Свадьба[15 - Замужество сестры Элли.] прошла, теперь переваривают нового родственника. Девушка, жившая под нами и то и дело бренчавшая на фортепьяно, уезжает, видимо, на несколько недель. И вся эта благодать была мне дарована именно теперь, под конец осени, то есть в пору, когда я обычно чувствовал себя особенно хорошо.

17. XII

Позавчерашняя надгробная речь еще не закончена. С точки зрения таковой теперь ко всем несчастьям добавляется еще и то прискорбное обстоятельство, что мне, видимо, не по силам выдержать в течение нескольких дней вполне понятное чувство печали. Нет, это мне не по силам. Теперь, после восьми свободных дней, мне порой в суматохе чувств кажется, будто я лечу. Я просто опьянен собой, что в такую пору не очень и удивительно, хотя напиток легчайший. При всем том изменилось за эти два дня мало, а если что и изменилось, то к худшему. Мой отец неважно себя чувствует, он дома. Едва замолкает шум завтрака, начинается обеденный шум, все двери теперь открыты, как будто проломлены стены. А главное, никуда не исчезло средоточие всех несчастий. Я не могу писать; я не создал ни единой строки, от которой бы не хотел отказаться, наоборот, я зачеркнул все, написанное после Парижа, – впрочем, там и было немного. Все мое существо противится любым словам, каждое слово оглядывается по сторонам, прежде чем удается его записать; фразы буквально разрушают меня, я вижу их внутренности и вынужден тогда поскорее кончать.

Кусок новеллы, который здесь прилагается, я переписал позавчера и этим сейчас решил ограничиться. Он уже старый и наверняка не безупречный, но первоначальным целям рассказа служит вполне.

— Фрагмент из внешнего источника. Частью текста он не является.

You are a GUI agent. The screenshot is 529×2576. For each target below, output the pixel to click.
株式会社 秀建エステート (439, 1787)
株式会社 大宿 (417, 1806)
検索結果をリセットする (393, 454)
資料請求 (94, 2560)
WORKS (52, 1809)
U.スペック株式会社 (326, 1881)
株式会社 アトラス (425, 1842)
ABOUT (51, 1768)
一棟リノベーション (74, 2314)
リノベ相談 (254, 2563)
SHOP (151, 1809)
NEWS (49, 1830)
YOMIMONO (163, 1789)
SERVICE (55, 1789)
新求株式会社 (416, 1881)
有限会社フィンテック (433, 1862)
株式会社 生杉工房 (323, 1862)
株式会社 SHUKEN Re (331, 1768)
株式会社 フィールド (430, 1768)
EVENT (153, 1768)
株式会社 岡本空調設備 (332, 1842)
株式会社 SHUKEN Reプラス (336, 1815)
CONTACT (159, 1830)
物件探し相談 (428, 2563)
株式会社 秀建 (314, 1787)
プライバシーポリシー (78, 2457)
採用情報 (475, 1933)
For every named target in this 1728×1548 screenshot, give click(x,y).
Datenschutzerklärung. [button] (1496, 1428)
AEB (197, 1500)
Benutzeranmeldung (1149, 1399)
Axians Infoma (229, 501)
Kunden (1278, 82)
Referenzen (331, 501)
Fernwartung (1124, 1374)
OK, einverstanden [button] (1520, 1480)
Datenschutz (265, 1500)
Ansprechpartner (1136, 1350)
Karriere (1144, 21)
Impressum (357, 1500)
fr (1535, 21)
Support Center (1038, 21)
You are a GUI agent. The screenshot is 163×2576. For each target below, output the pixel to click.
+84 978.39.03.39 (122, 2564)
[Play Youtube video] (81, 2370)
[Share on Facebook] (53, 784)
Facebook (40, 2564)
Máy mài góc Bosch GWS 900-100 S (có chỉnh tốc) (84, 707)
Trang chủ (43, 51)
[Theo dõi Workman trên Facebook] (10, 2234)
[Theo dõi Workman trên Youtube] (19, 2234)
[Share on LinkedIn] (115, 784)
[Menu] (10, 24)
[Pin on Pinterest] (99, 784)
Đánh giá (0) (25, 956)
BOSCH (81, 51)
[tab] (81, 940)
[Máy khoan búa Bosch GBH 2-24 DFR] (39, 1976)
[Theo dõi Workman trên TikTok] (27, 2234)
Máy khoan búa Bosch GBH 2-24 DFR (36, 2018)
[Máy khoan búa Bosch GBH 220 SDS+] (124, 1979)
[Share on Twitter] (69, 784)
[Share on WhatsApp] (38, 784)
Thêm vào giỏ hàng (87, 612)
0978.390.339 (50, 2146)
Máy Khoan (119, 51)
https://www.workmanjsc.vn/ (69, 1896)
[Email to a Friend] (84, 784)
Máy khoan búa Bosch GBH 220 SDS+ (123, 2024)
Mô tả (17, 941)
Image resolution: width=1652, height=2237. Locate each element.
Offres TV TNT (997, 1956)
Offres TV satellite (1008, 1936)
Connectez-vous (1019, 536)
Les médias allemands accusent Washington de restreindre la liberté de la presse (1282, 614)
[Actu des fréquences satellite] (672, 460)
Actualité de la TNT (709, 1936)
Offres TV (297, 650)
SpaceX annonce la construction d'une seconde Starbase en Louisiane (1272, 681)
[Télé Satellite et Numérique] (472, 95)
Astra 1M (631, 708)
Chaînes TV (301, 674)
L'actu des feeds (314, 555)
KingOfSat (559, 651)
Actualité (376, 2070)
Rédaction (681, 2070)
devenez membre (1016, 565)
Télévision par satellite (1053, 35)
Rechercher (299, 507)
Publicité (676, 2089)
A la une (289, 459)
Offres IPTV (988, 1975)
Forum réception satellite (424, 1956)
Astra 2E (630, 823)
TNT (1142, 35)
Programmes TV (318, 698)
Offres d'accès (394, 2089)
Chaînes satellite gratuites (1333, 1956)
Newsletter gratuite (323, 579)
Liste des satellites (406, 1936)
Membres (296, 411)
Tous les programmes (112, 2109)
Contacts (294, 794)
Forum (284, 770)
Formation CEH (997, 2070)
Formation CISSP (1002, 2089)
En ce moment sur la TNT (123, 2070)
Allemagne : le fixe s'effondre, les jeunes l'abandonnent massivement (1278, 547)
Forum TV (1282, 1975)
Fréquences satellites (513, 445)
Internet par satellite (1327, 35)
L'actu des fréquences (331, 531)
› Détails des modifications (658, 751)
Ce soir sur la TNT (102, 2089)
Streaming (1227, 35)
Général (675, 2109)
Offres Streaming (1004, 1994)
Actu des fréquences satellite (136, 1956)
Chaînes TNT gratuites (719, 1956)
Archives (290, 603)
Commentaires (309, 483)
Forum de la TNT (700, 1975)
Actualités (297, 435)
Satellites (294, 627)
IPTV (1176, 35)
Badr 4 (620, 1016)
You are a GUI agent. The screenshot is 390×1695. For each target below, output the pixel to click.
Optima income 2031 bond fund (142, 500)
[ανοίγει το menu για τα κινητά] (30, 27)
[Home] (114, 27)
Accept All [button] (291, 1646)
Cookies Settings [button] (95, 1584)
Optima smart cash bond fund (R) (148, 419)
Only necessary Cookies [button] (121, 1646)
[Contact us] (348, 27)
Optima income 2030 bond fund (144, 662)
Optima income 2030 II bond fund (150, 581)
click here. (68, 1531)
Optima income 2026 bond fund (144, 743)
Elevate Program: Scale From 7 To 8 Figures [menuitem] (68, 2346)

Сегодня вечером я еще не приду, мне хочется до последнего момента, до утра понедельника, побыть одному. Это моя мечта, это еще одна радость, от которой меня бросает в жар, и радость, несмотря ни на что, здоровая, ибо она будит во мне общее беспокойство, из которого рождается единственно возможное равновесие. Если бы так пошло дальше, я мог бы смотреть в глаза любому (как ты помнишь, смотреть в глаза тебе перед поездкой в Берлин и даже в Париже я не мог). Ты это заметил. Я так люблю тебя, а в глаза тебе смотреть не мог. Я все лезу со своими историями, а у тебя наверняка хватает своих забот; как бы получить завтра на службе открытку от тебя про все твои дела? И твою сестру я еще не поздравил. Я сделаю это в понедельник.

Твой Франц

[Санаторий Эрленбах, Швейцария, 17 сентября 1911]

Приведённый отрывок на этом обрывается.